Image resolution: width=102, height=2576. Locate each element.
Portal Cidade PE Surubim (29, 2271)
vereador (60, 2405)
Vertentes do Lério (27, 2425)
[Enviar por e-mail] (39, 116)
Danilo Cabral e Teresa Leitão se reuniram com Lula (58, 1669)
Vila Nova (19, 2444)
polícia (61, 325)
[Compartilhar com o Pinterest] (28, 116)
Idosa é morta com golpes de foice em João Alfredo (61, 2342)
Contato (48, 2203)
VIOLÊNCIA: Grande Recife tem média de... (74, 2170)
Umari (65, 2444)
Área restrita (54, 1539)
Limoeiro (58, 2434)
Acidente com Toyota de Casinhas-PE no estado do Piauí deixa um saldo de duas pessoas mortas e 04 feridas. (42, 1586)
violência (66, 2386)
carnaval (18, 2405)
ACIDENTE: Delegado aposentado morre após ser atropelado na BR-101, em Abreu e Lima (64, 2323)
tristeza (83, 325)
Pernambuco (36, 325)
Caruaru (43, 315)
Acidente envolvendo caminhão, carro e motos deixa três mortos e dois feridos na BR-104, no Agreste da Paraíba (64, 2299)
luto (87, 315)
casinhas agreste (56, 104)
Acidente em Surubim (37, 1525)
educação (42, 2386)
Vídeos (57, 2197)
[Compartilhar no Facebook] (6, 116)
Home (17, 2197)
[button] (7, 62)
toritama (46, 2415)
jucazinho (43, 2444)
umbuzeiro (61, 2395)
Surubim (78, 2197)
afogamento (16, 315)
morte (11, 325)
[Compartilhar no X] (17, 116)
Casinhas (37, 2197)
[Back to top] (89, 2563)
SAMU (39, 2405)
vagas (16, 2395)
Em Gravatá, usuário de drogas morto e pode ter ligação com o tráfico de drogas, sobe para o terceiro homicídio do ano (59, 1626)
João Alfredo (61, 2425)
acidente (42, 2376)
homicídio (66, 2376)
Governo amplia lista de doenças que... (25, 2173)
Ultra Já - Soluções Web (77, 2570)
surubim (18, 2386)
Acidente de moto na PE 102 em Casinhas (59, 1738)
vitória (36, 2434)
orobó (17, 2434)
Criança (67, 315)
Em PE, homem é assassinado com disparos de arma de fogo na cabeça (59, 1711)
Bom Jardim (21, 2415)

━━━━━━━━━━━━━━━━

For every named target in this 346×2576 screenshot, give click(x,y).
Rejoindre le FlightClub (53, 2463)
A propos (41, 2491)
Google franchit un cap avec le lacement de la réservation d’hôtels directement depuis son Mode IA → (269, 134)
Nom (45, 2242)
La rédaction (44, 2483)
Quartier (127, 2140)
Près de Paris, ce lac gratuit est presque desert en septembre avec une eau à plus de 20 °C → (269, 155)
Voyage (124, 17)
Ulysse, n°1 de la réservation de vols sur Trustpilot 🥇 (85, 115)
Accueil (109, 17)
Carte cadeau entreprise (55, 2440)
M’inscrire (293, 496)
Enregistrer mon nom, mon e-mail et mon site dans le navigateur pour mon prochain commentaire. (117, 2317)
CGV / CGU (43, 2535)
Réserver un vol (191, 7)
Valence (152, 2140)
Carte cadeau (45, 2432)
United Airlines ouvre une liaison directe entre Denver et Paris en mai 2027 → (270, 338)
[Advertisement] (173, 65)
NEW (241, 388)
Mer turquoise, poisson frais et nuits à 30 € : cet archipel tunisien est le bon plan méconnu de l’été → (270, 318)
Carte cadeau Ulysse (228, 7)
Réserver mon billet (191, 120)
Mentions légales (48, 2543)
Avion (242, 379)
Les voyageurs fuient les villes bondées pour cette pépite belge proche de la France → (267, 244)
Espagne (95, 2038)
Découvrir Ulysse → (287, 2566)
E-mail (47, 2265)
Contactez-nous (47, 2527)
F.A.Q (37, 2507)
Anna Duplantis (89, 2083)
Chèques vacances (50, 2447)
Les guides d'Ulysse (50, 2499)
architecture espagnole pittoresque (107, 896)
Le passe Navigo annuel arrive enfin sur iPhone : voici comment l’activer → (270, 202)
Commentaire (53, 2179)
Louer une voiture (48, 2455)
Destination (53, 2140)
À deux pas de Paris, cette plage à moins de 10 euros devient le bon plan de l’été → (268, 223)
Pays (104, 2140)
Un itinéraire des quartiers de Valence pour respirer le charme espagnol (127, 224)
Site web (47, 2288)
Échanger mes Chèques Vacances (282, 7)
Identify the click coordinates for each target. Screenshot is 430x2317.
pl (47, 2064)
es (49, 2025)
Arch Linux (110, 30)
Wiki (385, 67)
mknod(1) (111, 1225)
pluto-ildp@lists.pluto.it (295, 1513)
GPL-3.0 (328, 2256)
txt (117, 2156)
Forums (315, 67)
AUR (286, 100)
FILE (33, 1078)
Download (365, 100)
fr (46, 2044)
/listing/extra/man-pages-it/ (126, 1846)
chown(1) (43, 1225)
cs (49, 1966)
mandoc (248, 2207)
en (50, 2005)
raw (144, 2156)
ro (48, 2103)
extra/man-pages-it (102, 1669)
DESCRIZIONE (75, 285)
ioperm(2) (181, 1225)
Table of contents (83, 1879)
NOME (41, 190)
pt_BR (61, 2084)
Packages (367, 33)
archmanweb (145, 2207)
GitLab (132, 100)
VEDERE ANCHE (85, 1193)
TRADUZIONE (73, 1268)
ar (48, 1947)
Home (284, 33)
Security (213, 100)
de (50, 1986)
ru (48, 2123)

━━━━━━━━━━━━━━━━

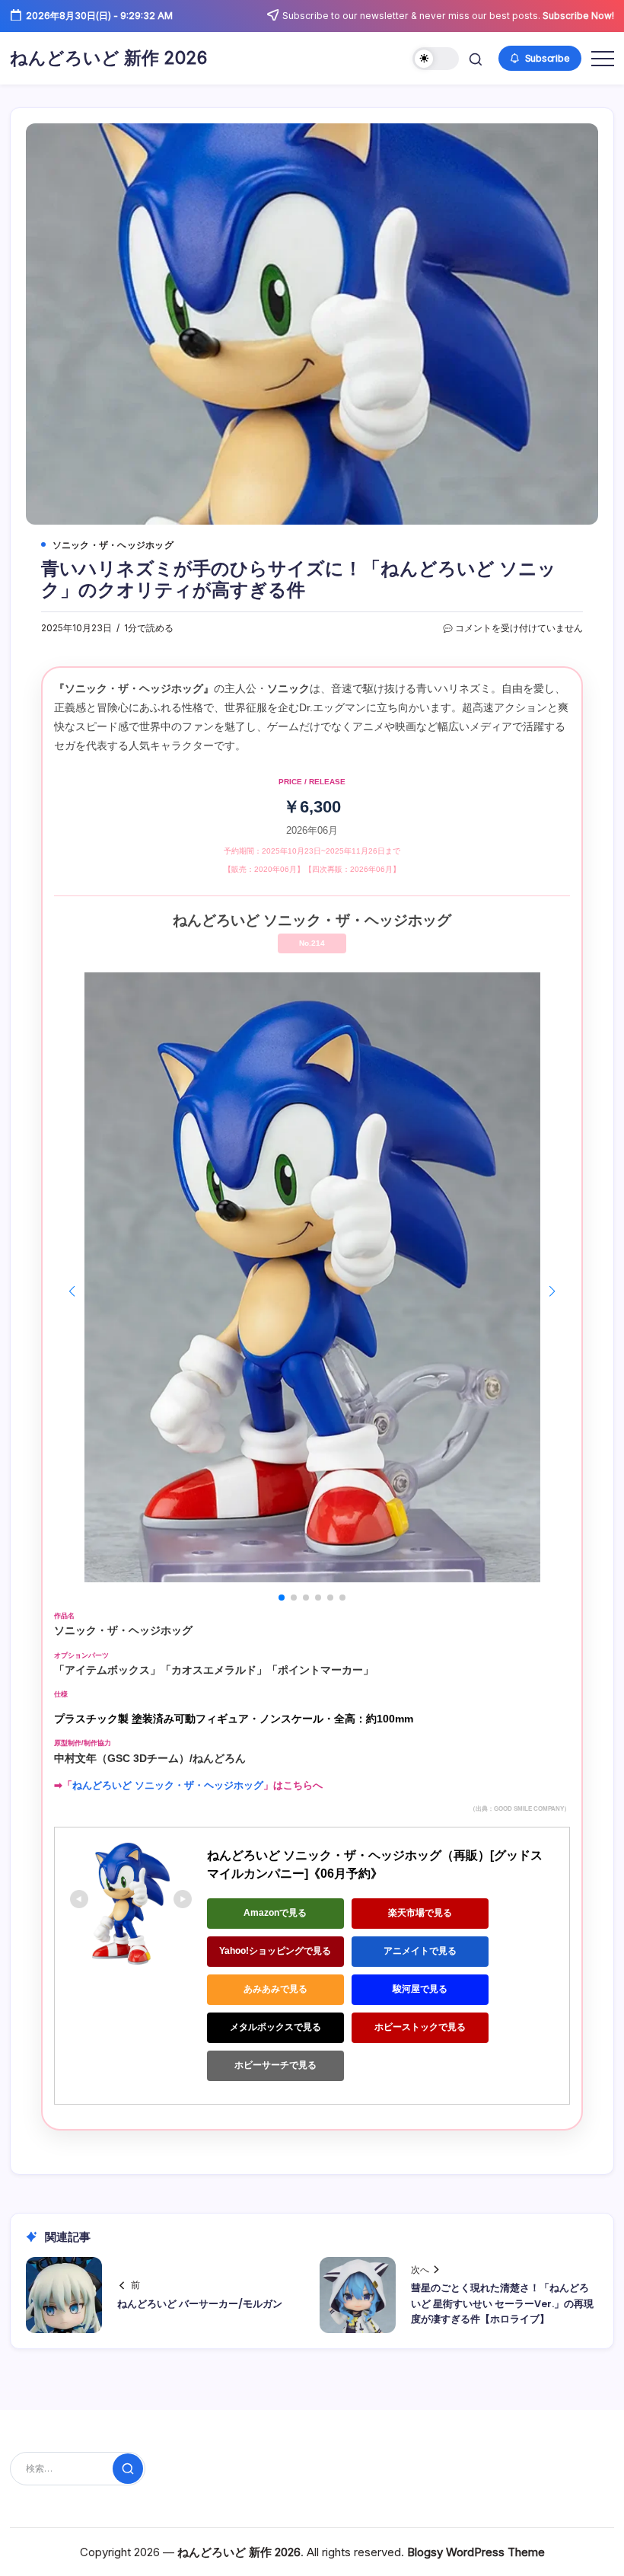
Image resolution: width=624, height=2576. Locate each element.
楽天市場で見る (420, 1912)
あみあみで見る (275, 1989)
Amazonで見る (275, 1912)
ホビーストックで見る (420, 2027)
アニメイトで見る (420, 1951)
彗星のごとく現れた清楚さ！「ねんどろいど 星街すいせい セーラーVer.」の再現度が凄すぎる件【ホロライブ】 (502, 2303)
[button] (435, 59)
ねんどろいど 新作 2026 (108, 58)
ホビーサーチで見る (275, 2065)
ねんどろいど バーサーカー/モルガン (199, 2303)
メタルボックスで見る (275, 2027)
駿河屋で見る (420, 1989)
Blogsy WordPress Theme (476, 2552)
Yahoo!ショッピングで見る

━━━━━━━━━━━━━━━━

— PROBLEM DETAILS —
Please output exactly the lines between the one holding "Image resolution: width=102, height=2576." and the one holding "Bom Jardim (21, 2415)" in the records above, inclusive, and nothing more.

— TASK RESULT —
Image resolution: width=102, height=2576. Locate each element.
Portal Cidade PE Surubim (29, 2271)
vereador (60, 2405)
Vertentes do Lério (27, 2425)
[Enviar por e-mail] (39, 116)
Danilo Cabral e Teresa Leitão se reuniram com Lula (58, 1669)
Vila Nova (19, 2444)
polícia (61, 325)
[Compartilhar com o Pinterest] (28, 116)
Idosa é morta com golpes de foice em João Alfredo (61, 2342)
Contato (48, 2203)
VIOLÊNCIA: Grande Recife tem média de... (74, 2170)
Umari (65, 2444)
Área restrita (54, 1539)
Limoeiro (58, 2434)
Acidente com Toyota de Casinhas-PE no estado do Piauí deixa um saldo de duas pessoas mortas e 04 feridas. (42, 1586)
violência (66, 2386)
carnaval (18, 2405)
ACIDENTE: Delegado aposentado morre após ser atropelado na BR-101, em Abreu e Lima (64, 2323)
tristeza (83, 325)
Pernambuco (36, 325)
Caruaru (43, 315)
Acidente envolvendo caminhão, carro e motos deixa três mortos e dois feridos na BR-104, no Agreste da Paraíba (64, 2299)
luto (87, 315)
casinhas agreste (56, 104)
Acidente em Surubim (37, 1525)
educação (42, 2386)
Vídeos (57, 2197)
[Compartilhar no Facebook] (6, 116)
Home (17, 2197)
[button] (7, 62)
toritama (46, 2415)
jucazinho (43, 2444)
umbuzeiro (61, 2395)
Surubim (78, 2197)
afogamento (16, 315)
morte (11, 325)
[Compartilhar no X] (17, 116)
Casinhas (37, 2197)
[Back to top] (89, 2563)
SAMU (39, 2405)
vagas (16, 2395)
Em Gravatá, usuário de drogas morto e pode ter ligação com o tráfico de drogas, sobe para o terceiro homicídio do ano (59, 1626)
João Alfredo (61, 2425)
acidente (42, 2376)
homicídio (66, 2376)
Governo amplia lista de doenças que... (25, 2173)
Ultra Já - Soluções Web (77, 2570)
surubim (18, 2386)
Acidente de moto na PE 102 em Casinhas (59, 1738)
vitória (36, 2434)
orobó (17, 2434)
Criança (67, 315)
Em PE, homem é assassinado com disparos de arma de fogo na cabeça (59, 1711)
Bom Jardim (21, 2415)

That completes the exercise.